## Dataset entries
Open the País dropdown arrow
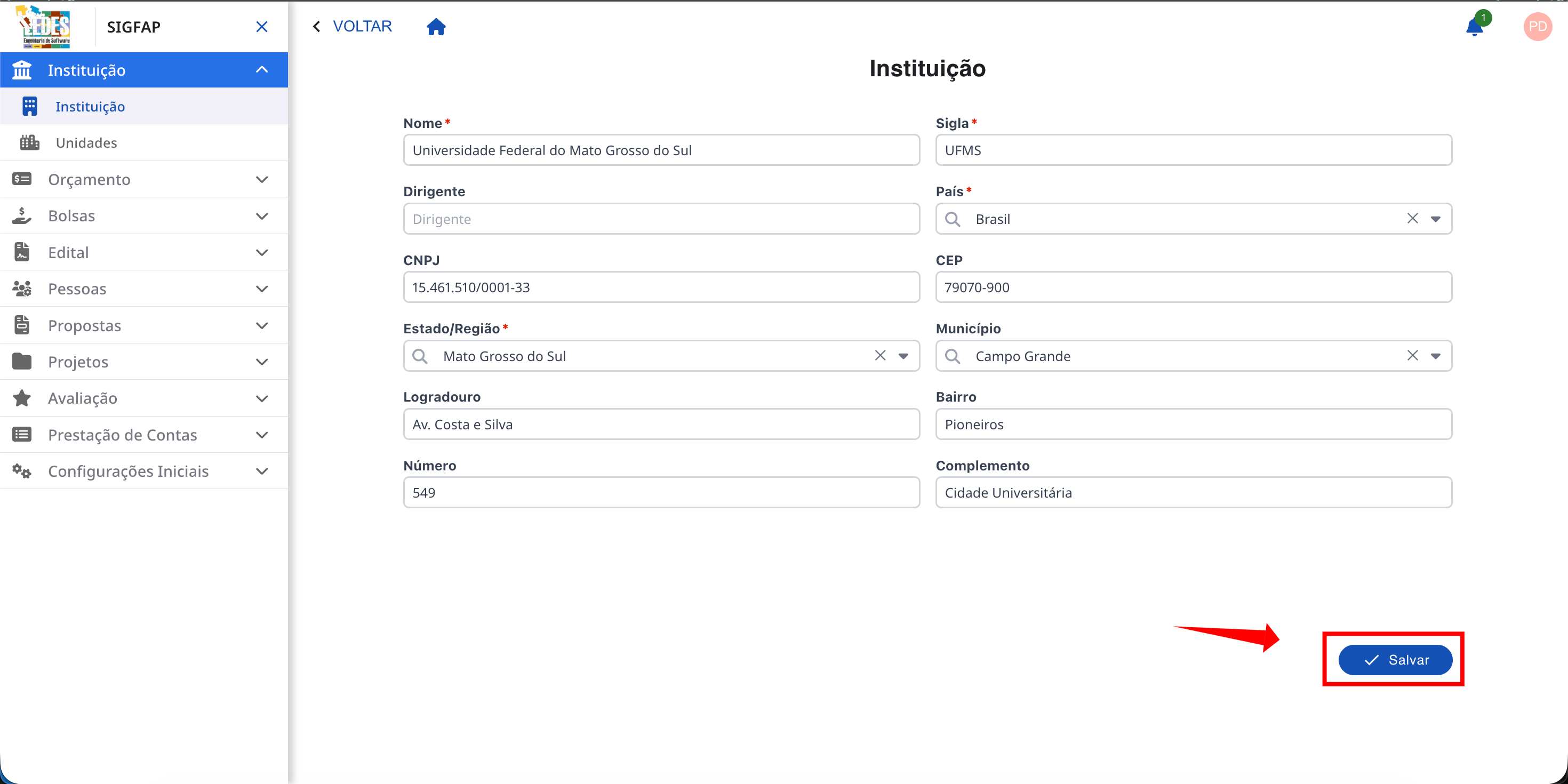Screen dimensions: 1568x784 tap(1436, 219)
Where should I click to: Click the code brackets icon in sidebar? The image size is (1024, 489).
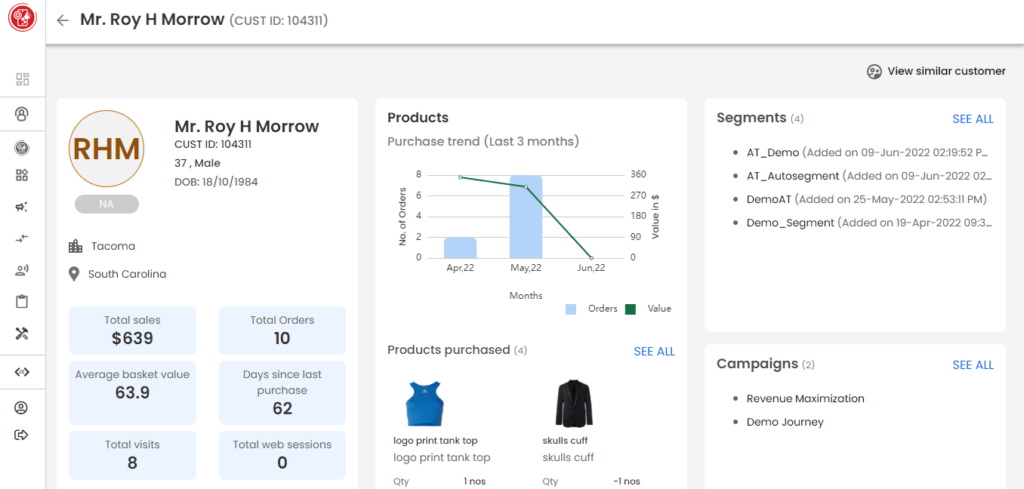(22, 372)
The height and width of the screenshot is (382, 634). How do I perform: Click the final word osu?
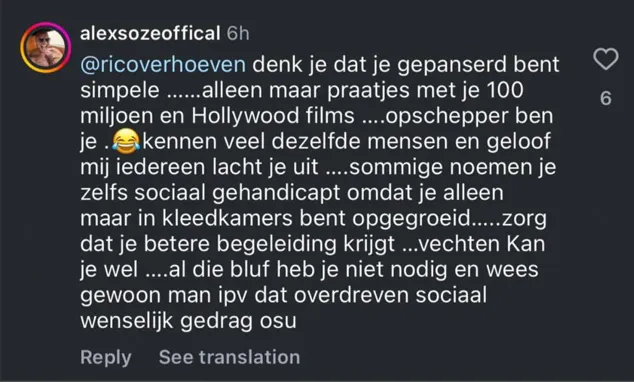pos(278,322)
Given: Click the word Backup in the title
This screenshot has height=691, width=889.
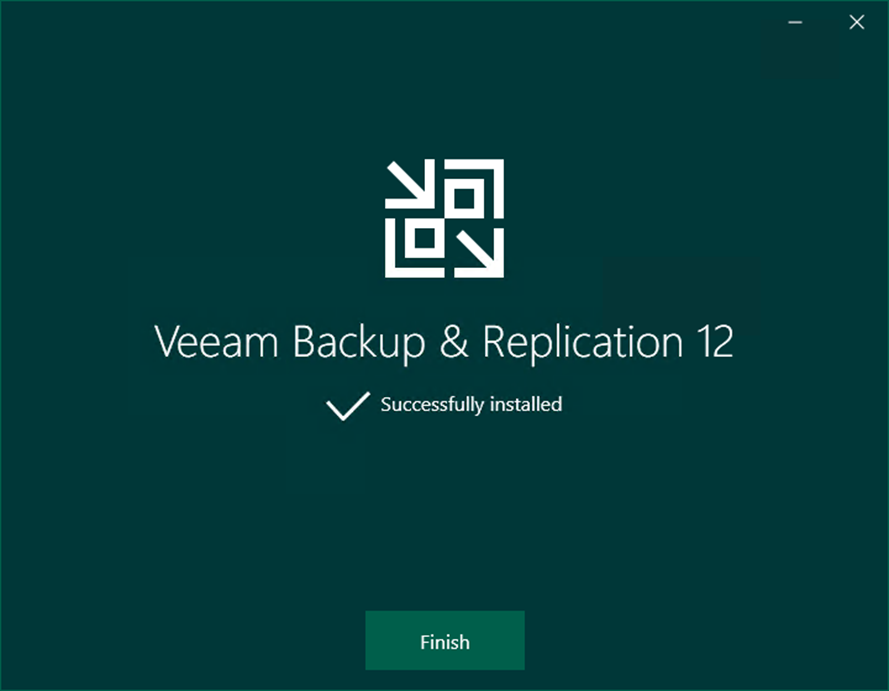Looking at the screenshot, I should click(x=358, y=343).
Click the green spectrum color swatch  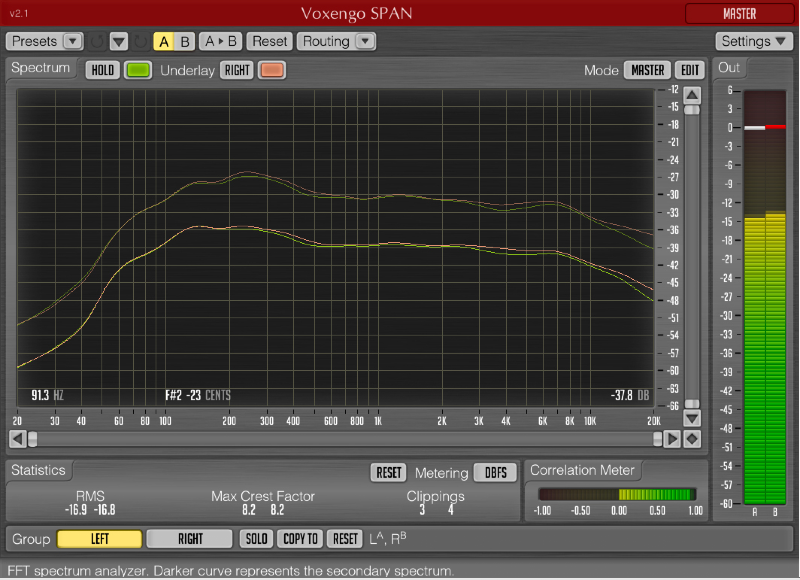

## Task directions
Copy all the data exactly as written, but skip any picture.

## Exercise solution
Open the País dropdown arrow
Screen dimensions: 1568x784 tap(1436, 219)
Where should I click to: Click the code brackets icon in sidebar? The image size is (1024, 489).
(22, 372)
The height and width of the screenshot is (382, 634). How do I perform: Click the final word osu?
pos(278,322)
Given: Click the word Backup in the title
This screenshot has height=691, width=889.
Looking at the screenshot, I should click(x=358, y=343).
Click the green spectrum color swatch  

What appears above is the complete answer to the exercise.